Chronique | Cranes - Wings of Joy

Tanz Mitth'Laibach 16 juillet 2017

Le nom du groupe britannique CRANES est quelque peu oublié de nos jours : formé en 1988 par le guitariste Jim Shaw avec sa sœur Alison au chant, il débuta dans un style très sombre, mêlant gothique et industriel sur son premier album Self-Non-Self et sur l'EP Unescapable ; Wings of Joy fut son deuxième album, et s'il remonte à 1991, on gagne à redécouvrir ce chef d'œuvre !

Ce qui fait le charme de CRANES, c'est avant tout la voix d'Alison : très aigüe, souvent comparée à celle de VANESSA PARADIS mais chantant d'une façon à la fois sensuelle et inquiétante, subissant des effets de réverbération qui lui donnent un aspect fantomatique. Sur Wings of Joy, son chant prend place dans un univers angoissant, plus subtil que sur les albums précédents : l'album est hanté par les mélodies lancinantes de la basse et surtout d'un piano très grave, typiques de la colwave, au milieu desquels Alison paraît effroyablement seule, son chant paraissant nous implorer au milieu de cet univers musical tourmenté ; alors surviennent les riffs de la guitare et de la batterie, agressifs et bruitistes, vestiges du passé industriel du groupe, et Alison se met à crier de façon déchirante... La vague nous atteint en plein cœur.

L'album s'ouvre ainsi sur une introduction douce mais inquiétante, Watersong, avant que les riffs ne commencent sur Thursday -ce morceau est malheureusement en-deça des suivants, l'album met du temps à décoller. Mais, une fois qu'il trouve véritablement son rythme avec Living And Breathing, on ne redescend plus ! On atteint un sommet dans la discordance entre la voix fragile d'Alison et la brutalité des riffs sur Leaves of Summer et Starblood, le contraste rend ces deux morceaux à la fois efficaces et touchants. L'album feint ensuite de se calmer avec Sixth Of May et Wish, mais si ces deux morceaux sont moins violents, ils sont aussi pesants, oppressants, on devine là encore les origines industrielles de CRANES dans leur aspect répétitif. Enfin, Wings of Joy s'adoucit pour de bon avec ses derniers morceaux : la ballade pop Tomorrow's Tears, sympathique bien qu'anecdotique, Beautiful Sadness et Hopes Are High qui sont deux beaux morceaux mélancoliques où domine le piano. Et puis, bien sûr, il y a Adoration, qui clôt l'album. Adoration ! Le piano grave et la voix douce et passionnée d'Alison nous guident dans une montée en puissance saisissante, on frissonne, jusqu'à déboucher sur un apaisement formidable à la voix d'Alison gagne une étrange sérénité, le piano en fond se faisant plus aigu... On sort de l'album avec un sentiment d'harmonie formidable, paradoxal au terme de ce disque torturé !

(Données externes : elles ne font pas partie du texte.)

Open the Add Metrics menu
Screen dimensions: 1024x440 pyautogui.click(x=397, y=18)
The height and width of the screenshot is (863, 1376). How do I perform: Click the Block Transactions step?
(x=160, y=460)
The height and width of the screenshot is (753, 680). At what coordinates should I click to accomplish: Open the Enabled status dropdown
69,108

Mais après tout, le charme de Wings of Joy n'est-il pas justement d'être un album paradoxal ? C'est une pièce maîtresse à recommander à ceux qui aiment le contraste tel qu'on le trouve souvent dans les musiques sombres à voix féminine, ainsi qu'à ceux qui aiment les disques immersifs, unis par une atmosphère. Du reste, s'il se rapproche de la coldwave, son chant le différencie de groupes comme AND ALSO THE TREES ou THE CURE avec qui CRANES collabora souvent, on pourrait aussi le comparer pour sa voix féminine à DEAD CAN DANCE et surtout à COLLECTION D'ARNELL-ANDRÉA, mais ceux-ci ne possèdent pas sa brutalité d'inspiration industrielle ; il est unique, et c'est pourquoi il ne faut pas hésiter à découvrir ce disque d'une autre époque.

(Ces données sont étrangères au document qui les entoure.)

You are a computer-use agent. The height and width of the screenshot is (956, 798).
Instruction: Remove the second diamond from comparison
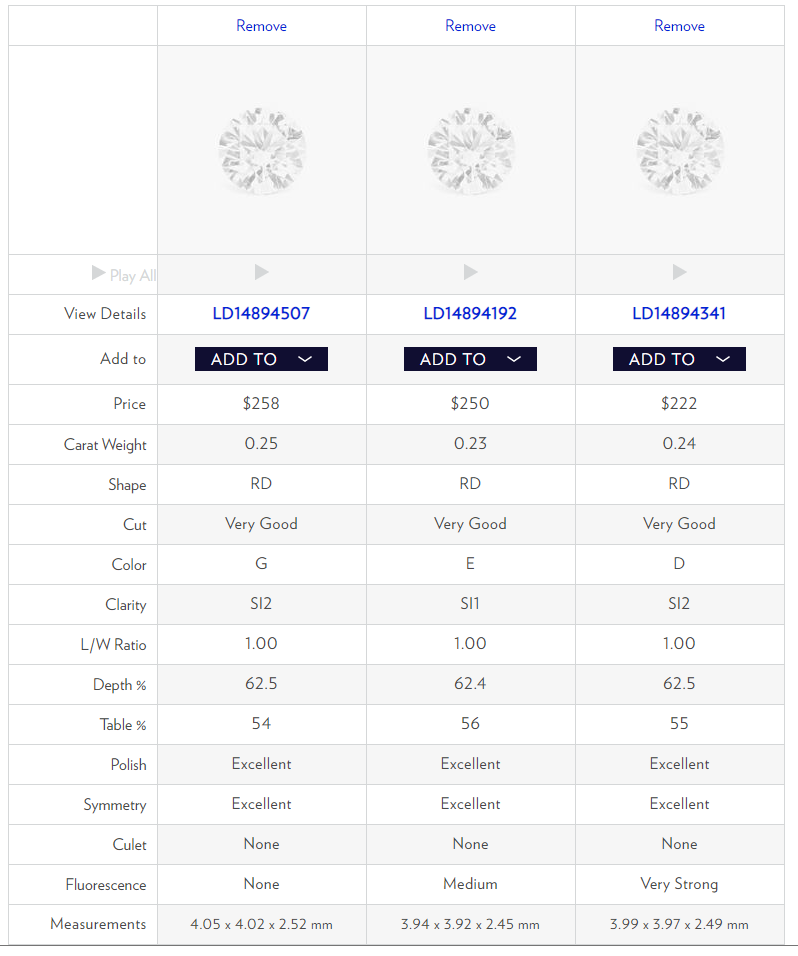pyautogui.click(x=470, y=26)
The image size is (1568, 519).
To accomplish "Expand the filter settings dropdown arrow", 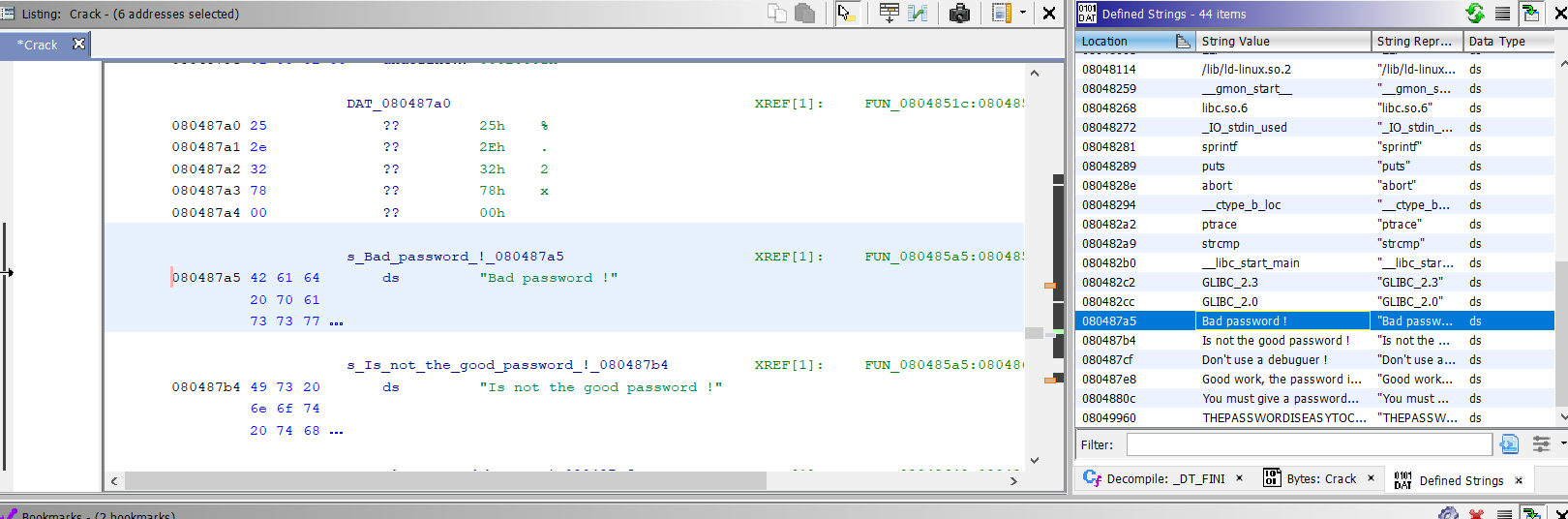I will (x=1562, y=444).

CRANES se fit davantage connaître pour la suite de sa carrière, évoluant vers un rock alternatif plus doux et plus accessible, il en tira un autre chef d'œuvre tout aussi poignant, Loved ; et si son dernier album remonte à 2008, la voix d'Alison ne nous quitte pas une fois entendue, laissant sa marque dans nos cœurs et nos esprits.